We’ve been in England for more than four years and as I’ve packed the 25th, 26th and 30th box of books, I’ve been struck by how quickly we refilled our shelves and anchored ourselves with words. In general, we have much less stuff than we had in America, but we are still ourselves, we still view books as essentials, something to be picked up regularly like bread and milk. But even though my books and all of our current belongings are going with us this time, I am still filled with fear, strangely more afraid than when we made our big move. After such a big leap across the pond, I’ve clung to our little house, unremarkable in every way, our neighbourhood, the path to the children’s school where we’ve watched the frost give way to daffodils, then snails, then the cocoons clinging to the tall black stems of stinging nettle, the June butterflies and the autumn spider webs.

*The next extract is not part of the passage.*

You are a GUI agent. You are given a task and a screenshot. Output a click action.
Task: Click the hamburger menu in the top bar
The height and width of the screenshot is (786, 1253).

Stop planning, forget making a profit,
there won’t be any thieves and robbers.

I know there will be new paths, new windows with new views that will become dear to me, but there is still this dread, this fear of giving up the anchor that this house has given me. And so now I’m trying to stay in this moment. I’m trying to remember that it really wouldn’t matter at all if any of our boxes were left behind, even ones with books. I am finding wood to hold — the weight of my husband’s hand on the small of my back when we sleep, the way my daughter holds my face in both hands when I kiss her goodnight, the warmth of my children’s bodies as they nestle against me, the feeling of the ground beneath my feet and the sky above my head, the setting sun outlining the heavy clouds with light.

What works reliably
is to know the raw silk,
hold the uncut wood.
Need little,
want less.
Forget the rules.
Be untroubled.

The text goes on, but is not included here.